#### [Exercise set]
1. In the Subzero loop example, write out the passage from "For translating this" to "an integer array.", switching "x86-32" to "ARM32".
2. Answer these from the Subzero loop example:
(a) Which registers are available for local register allocation?
(b) Which command and option are used to compile the C code into PNaCl bitcode?
(c) What does the C function compute?
3. Shorten the paragraph of the Subzero loop example that begins "For translating this example to native code" into a brief list that keeps its main facts.
--- start of Source text ---
Simple loop example
Here we show the steps that Subzero takes in translating a simple loop example.
For translating this example to native code, we assume a fairly constrained platform: x86-32 with only 3 registers (eax, ecx, edx) available for local register allocation, and no global register allocation.
Start with the following C example, which computes the reduction of an integer array.
int simple_loop(int *a, int n) {
int sum = 0;
for (int i = 0; i < n; ++i) {
sum += a[i];
}
return sum;
}
The corresponding PNaCl bitcode after compiling with pnacl-clang -O2
is the
following:
define internal i32 @simple_loop(i32 %a, i32 %n) {
entry:
%cmp4 = icmp sgt i32 %n, 0
br i1 %cmp4, label %for.body, label %for.end
for.body: ; preds = %for.body, %entry
%i.06 = phi i32 [ %inc, %for.body ], [ 0, %entry ]
%sum.05 = phi i32 [ %add, %for.body ], [ 0, %entry ]
%gep_array = mul i32 %i.06, 4
%gep = add i32 %a, %gep_array
%gep.asptr = inttoptr i32 %gep to i32*
%0 = load i32* %gep.asptr, align 1
%add = add i32 %0, %sum.05
%inc = add i32 %i.06, 1
%cmp = icmp slt i32 %inc, %n
br i1 %cmp, label %for.body, label %for.end
for.end: ; preds = %for.body, %entry
%sum.0.lcssa = phi i32 [ 0, %entry ], [ %add, %for.body ]
ret i32 %sum.0.lcssa
}
Generate high-level Vanilla ICE, including lowering phi instructions. Where possible, v_*_phi assignments are pushed up to just past their last use in the basic block, and past a compare/branch that ends the basic block.
--- end of Source text ---
--- start of Information shown ---
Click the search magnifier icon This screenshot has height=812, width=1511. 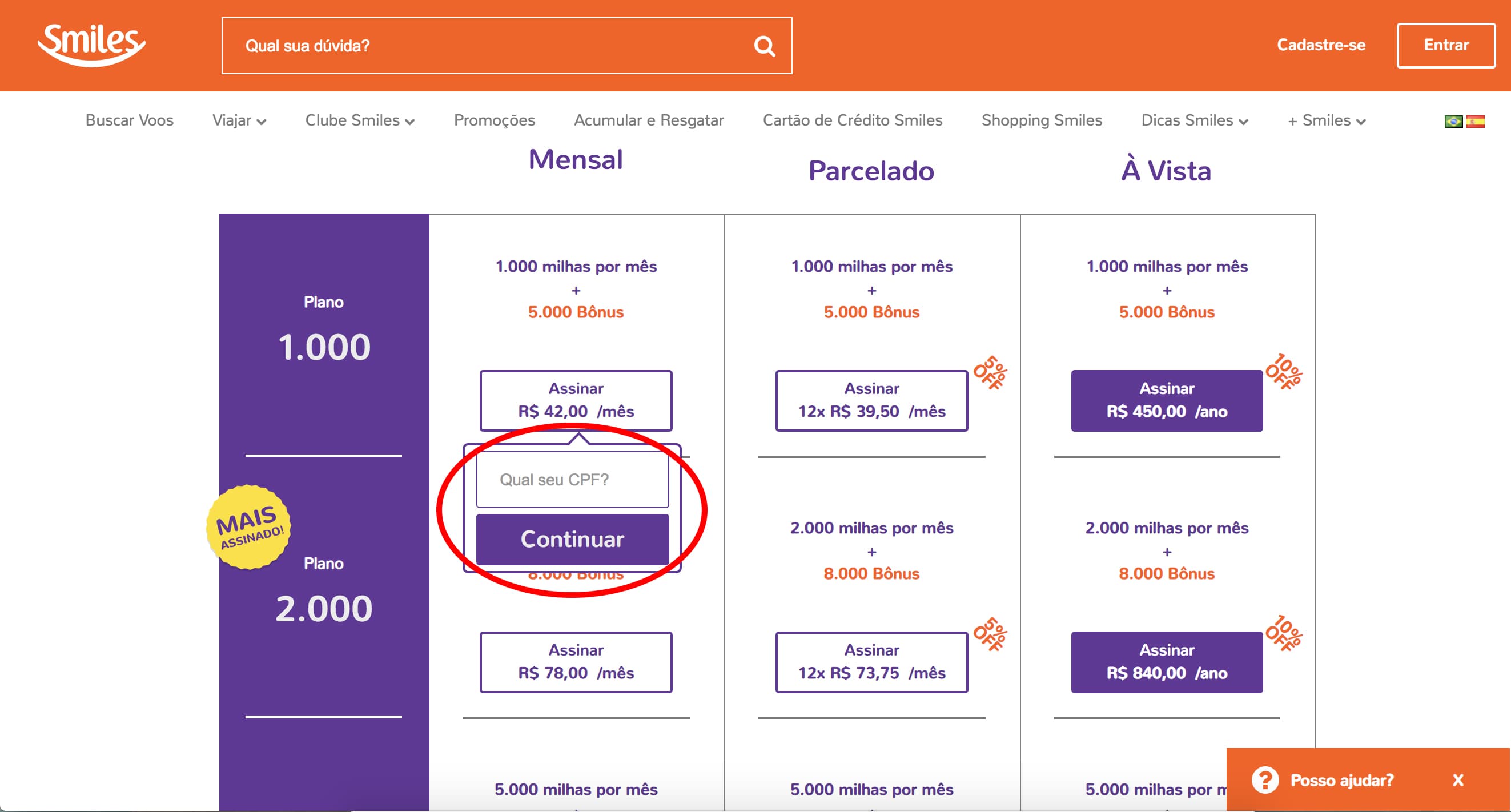pos(764,46)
--- end of Information shown ---
#### [Results by task]
1.
For translating this example to native code, we assume a fairly constrained platform: ARM32 with only 3 registers (eax, ecx, edx) available for local register allocation, and no global register allocation.
Start with the following C example, which computes the reduction of an integer array.

2.
(a) eax, ecx and edx
(b) pnacl-clang -O2
(c) The reduction of an integer array

3.
Assumed platform for native code translation:
- x86-32
- Only 3 registers (eax, ecx, edx) available for local register allocation
- No global register allocation